EXERCISE MATERIAL —
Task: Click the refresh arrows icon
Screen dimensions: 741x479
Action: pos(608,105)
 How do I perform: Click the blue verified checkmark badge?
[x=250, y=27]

STATED EXERCISE — Convert the data above into a numbered list with one entry per line, leaving out any blank lines.

SOLUTION TO THE PROBLEM —
1. Task: Click the refresh arrows icon
2. Screen dimensions: 741x479
3. Action: pos(608,105)
4.  How do I perform: Click the blue verified checkmark badge?
5. [x=250, y=27]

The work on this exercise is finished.